◆ **Prompt**: Reproduce word for word the stretch of the records from the line containing "Given: Select the Mouse settings tree item" through the line containing "will (91, 369).", including both of those lines.

-- begin Stored rows --

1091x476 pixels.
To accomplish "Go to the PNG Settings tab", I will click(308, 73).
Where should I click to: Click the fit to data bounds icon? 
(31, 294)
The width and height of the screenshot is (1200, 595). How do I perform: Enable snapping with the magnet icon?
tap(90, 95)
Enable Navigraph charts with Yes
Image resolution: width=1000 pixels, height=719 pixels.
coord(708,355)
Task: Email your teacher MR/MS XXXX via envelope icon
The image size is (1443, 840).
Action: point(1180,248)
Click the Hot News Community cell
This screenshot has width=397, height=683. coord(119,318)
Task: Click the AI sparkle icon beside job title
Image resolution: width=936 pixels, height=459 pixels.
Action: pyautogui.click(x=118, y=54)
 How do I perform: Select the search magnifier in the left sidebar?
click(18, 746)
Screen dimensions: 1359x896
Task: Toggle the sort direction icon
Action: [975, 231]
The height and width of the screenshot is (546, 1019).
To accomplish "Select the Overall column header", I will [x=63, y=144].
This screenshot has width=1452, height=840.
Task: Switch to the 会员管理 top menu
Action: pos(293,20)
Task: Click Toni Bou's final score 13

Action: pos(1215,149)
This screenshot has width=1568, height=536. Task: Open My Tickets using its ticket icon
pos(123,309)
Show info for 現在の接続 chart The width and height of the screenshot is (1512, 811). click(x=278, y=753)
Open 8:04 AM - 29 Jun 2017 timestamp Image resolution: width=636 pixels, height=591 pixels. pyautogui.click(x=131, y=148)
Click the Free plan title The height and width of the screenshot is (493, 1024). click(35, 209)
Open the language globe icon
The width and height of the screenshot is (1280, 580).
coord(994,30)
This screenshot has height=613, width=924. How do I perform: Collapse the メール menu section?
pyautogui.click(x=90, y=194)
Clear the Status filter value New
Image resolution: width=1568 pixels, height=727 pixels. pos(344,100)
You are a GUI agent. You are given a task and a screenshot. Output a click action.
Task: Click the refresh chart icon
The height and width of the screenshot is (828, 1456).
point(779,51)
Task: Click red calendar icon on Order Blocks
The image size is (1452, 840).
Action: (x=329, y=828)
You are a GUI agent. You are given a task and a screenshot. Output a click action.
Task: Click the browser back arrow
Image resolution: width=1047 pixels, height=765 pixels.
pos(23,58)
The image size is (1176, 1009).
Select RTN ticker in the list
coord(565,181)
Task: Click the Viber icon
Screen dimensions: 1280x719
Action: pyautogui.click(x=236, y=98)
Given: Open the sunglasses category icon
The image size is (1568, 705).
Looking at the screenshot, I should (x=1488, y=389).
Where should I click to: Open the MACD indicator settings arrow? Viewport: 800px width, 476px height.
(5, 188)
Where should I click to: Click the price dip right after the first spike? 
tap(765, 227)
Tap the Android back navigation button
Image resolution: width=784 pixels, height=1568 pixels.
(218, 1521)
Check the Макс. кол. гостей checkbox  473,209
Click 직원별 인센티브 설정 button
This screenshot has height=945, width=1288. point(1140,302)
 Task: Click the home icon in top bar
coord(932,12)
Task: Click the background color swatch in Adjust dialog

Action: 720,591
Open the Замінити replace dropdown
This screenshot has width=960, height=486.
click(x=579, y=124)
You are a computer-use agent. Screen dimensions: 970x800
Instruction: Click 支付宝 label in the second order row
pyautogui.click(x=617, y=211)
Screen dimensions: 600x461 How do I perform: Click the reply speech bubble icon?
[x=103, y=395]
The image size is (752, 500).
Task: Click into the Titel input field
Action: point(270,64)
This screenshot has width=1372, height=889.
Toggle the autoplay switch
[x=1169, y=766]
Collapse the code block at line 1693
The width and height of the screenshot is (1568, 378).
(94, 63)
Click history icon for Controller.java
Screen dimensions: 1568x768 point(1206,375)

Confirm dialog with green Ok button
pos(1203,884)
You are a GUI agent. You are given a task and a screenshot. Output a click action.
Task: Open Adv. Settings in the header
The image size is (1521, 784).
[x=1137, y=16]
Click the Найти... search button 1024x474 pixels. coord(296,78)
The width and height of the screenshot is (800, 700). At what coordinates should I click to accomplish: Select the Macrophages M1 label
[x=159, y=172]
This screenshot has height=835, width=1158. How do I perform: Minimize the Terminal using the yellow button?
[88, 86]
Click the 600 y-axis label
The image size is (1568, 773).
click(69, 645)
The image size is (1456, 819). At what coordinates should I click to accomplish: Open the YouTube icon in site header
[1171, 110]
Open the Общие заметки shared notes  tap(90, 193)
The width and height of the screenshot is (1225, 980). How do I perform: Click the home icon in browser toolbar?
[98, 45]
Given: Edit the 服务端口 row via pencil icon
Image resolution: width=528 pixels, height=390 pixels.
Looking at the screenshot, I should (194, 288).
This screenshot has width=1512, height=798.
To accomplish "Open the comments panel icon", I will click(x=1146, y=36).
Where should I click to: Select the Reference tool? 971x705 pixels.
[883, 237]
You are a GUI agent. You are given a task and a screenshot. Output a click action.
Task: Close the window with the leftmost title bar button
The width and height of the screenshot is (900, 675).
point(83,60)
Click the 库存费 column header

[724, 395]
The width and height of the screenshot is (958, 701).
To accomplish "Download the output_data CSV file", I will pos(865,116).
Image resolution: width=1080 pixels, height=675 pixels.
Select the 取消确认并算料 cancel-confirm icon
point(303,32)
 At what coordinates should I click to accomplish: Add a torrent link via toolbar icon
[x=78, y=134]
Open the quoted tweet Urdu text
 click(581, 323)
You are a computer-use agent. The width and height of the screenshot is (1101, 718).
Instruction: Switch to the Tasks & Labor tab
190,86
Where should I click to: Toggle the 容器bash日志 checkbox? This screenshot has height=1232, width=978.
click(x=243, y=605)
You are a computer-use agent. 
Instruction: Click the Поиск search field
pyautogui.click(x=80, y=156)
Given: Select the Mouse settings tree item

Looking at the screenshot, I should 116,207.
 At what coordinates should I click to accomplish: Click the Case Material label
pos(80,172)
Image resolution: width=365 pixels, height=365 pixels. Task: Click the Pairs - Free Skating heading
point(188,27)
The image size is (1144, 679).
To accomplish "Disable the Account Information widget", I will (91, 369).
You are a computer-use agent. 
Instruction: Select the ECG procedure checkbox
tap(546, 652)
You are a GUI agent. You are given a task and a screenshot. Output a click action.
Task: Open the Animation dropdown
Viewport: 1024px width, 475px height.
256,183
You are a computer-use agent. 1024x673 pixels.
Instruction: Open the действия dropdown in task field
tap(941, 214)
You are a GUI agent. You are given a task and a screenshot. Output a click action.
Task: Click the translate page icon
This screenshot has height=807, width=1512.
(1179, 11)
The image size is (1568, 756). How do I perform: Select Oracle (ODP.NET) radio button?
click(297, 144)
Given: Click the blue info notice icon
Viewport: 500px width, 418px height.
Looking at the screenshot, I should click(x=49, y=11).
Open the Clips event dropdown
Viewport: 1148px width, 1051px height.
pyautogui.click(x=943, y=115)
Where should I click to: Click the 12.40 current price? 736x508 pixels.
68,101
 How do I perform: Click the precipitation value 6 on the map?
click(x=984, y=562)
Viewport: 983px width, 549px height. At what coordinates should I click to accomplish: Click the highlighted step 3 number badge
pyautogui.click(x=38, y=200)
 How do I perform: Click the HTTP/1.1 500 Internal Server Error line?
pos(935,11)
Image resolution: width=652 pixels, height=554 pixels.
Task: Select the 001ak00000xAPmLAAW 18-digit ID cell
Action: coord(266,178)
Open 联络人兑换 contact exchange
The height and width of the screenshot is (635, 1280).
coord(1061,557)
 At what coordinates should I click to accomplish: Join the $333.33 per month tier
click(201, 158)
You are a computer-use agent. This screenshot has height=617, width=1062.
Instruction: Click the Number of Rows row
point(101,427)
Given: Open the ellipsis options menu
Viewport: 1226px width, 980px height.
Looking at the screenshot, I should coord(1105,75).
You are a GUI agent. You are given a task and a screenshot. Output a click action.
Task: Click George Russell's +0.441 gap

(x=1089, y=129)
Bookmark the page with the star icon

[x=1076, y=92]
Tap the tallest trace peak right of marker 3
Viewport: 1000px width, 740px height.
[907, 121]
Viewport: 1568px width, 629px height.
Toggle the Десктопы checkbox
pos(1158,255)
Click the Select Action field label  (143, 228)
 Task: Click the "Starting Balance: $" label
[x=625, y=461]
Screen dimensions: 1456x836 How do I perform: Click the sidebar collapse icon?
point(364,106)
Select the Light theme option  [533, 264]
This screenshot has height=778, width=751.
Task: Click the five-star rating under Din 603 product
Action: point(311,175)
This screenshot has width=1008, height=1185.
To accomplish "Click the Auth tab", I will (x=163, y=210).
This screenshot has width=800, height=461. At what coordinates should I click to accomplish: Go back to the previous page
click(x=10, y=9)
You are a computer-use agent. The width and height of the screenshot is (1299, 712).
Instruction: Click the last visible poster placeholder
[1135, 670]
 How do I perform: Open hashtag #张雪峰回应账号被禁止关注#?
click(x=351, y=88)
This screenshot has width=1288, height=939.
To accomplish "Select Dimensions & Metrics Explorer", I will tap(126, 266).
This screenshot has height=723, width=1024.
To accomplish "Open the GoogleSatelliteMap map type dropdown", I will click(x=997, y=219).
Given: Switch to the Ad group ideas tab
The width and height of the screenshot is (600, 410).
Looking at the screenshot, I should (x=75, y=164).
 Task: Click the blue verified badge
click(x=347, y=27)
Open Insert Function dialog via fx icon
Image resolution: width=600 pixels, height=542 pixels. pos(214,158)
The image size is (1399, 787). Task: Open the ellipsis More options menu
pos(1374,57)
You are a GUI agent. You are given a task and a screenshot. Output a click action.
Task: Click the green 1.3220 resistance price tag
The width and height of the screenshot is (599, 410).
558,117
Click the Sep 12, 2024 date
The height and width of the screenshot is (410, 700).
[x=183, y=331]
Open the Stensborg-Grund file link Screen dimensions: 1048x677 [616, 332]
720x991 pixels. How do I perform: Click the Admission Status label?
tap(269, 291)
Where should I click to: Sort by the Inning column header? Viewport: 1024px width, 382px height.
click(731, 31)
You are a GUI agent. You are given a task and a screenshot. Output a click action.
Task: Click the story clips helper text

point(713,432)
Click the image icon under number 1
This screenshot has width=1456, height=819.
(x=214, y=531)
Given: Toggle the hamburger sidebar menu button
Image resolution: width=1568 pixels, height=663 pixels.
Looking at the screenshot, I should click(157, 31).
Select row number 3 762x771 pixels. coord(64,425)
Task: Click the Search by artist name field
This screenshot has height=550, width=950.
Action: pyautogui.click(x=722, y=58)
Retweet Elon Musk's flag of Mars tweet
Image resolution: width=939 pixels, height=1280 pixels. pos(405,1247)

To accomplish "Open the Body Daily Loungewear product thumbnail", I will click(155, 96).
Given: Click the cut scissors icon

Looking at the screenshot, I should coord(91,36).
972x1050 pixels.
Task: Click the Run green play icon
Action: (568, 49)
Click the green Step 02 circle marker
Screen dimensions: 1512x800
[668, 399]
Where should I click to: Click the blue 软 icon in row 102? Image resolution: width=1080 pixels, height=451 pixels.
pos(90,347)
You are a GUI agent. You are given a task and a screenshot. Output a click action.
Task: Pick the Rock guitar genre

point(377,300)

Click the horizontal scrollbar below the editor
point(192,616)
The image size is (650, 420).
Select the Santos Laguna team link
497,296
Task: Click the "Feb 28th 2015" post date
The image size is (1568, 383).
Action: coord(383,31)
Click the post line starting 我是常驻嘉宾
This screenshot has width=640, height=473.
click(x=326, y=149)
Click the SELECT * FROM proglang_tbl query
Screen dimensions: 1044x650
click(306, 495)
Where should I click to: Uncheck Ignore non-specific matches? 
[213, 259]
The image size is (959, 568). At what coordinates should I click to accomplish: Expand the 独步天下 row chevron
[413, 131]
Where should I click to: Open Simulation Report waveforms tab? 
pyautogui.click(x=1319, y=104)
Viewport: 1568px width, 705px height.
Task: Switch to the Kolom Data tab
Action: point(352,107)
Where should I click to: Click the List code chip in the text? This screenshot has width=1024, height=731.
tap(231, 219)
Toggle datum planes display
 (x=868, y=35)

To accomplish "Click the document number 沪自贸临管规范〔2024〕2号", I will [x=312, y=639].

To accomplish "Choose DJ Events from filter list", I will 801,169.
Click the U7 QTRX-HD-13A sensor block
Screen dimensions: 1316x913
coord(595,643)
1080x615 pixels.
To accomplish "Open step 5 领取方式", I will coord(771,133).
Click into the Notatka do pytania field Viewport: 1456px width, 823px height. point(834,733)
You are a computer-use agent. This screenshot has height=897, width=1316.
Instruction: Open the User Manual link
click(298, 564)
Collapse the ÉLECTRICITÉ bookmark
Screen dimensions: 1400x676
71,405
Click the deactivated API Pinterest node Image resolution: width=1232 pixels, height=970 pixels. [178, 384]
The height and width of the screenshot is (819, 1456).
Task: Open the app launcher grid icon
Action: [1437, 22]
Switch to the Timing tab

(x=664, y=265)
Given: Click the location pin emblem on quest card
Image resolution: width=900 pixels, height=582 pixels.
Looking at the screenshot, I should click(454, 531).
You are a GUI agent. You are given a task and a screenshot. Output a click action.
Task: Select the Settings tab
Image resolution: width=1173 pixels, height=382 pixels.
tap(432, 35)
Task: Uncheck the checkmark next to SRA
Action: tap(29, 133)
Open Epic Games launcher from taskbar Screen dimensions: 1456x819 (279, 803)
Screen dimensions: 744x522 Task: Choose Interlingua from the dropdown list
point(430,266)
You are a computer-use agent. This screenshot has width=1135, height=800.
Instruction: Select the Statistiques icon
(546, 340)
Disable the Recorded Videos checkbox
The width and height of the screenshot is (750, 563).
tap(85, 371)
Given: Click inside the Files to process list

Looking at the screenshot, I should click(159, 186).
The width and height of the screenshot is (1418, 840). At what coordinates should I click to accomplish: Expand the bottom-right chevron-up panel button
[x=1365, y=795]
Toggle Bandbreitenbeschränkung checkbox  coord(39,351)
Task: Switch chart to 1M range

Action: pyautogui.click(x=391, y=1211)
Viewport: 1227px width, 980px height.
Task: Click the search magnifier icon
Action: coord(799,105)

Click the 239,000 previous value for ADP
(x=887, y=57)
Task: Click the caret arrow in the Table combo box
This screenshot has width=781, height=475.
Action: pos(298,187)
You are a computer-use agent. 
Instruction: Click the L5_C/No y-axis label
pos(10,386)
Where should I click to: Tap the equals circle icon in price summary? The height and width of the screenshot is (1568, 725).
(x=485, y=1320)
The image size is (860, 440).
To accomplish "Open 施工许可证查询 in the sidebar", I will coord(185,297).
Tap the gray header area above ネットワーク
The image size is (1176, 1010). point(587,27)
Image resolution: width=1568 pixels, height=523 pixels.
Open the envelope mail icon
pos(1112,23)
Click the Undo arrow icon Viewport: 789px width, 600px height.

-- end Stored rows --

◆ **Output of the task**:
Given: Select the Mouse settings tree item

Looking at the screenshot, I should 116,207.
 At what coordinates should I click to accomplish: Click the Case Material label
pos(80,172)
Image resolution: width=365 pixels, height=365 pixels. Task: Click the Pairs - Free Skating heading
point(188,27)
The image size is (1144, 679).
To accomplish "Disable the Account Information widget", I will (91, 369).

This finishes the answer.